Medien : Lebensunwert?Das Leben von Paul Brune

Hendrik Feindt

„Lebensunwert. Der Weg des Paul Brune“ ist der Titel eines ARD-Films von Monika Nolte und Robert Krieg, der über einen berichtet, den die Ausgrenzung als Irrer über Staats- und Rechtssysteme hinweg verfolgt. Die früheste Diagnose, lautend auf Anstaltspflegebedürftigkeit, wurde 1942 erstellt.

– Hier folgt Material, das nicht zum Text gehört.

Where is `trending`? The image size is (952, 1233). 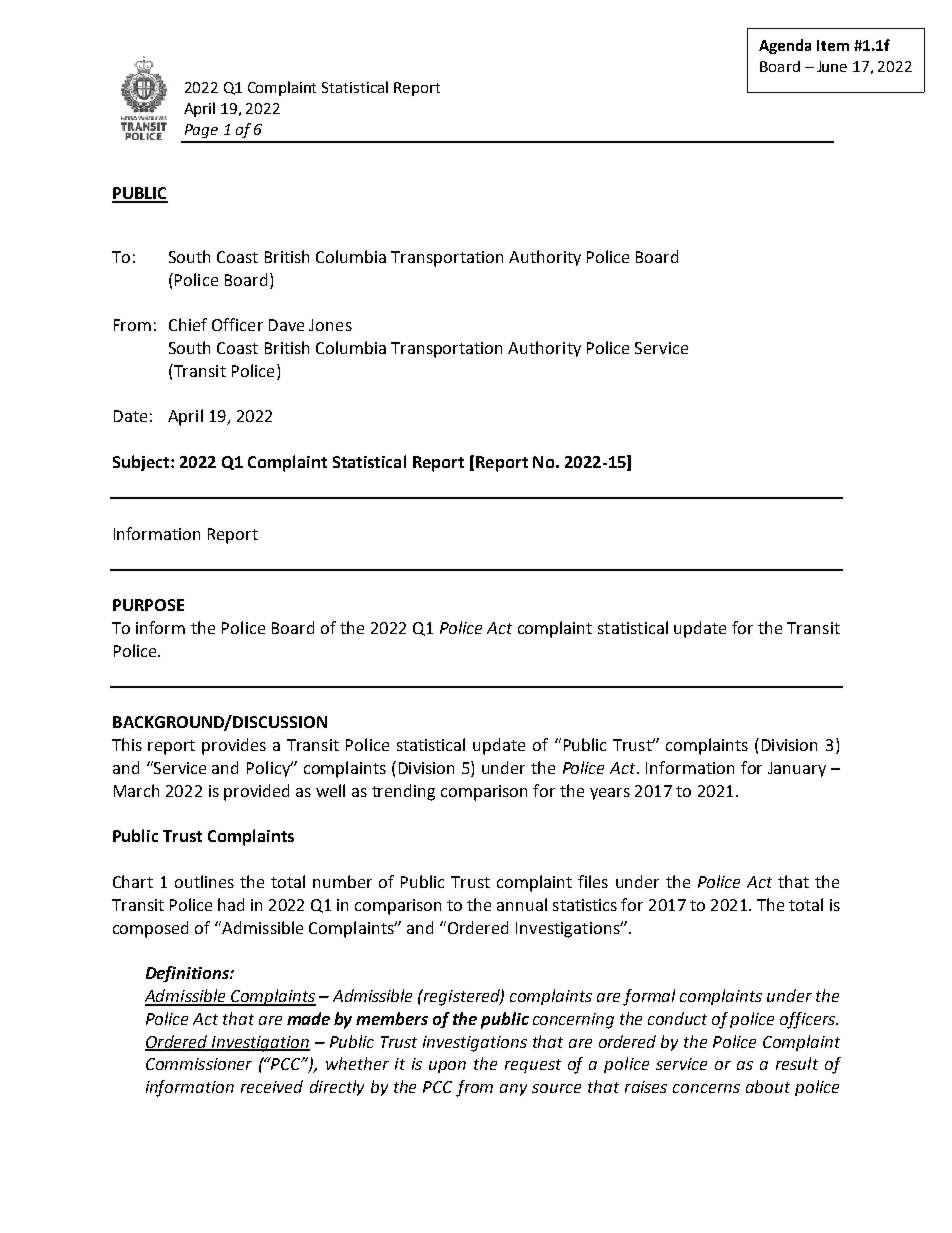 trending is located at coordinates (403, 792).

Die vorletzte, lautend auf das „klassische Schulbeispiel für Asozialität per Erbanlage“, datiert von 1977; mit ihr wurde zuletzt ein Antrag auf Sozialhilfe quittiert.

Begonnen hatte Brunes Hospitalisationsschädigung mit der Trennung von seiner Mutter, die sich und ihre drei Kinder, unter ihnen den einjährigen Paul, 1936 zu ertränken versuchte, nachdem sie einer außerehelichen Beziehung wegen von ihrem Mann misshandelt worden war. Weitreichende Folge ist die Zwangsunterbringung in einem Waisenhaus in Soest, 1944 die Verlegung in eine Anstalt im sauerländischen Maasberg. Brune fühlt sich in doppelter Weise gebrandmarkt: in katholischen Augen als „vom Teufel besessen“ wegen seiner angeblich außerehelichen Abkunft; und in medizinischen Augen als „lebensunwert“ aufgrund eines Gutachtens, das sich ohne Untersuchung des Achtjährigen auf die Diagnose von Epilepsie bei der Mutter beruft. Vermutlich dem nahen Ende des Krieges ist zu verdanken, dass er die Euthanasiepolitik überlebt.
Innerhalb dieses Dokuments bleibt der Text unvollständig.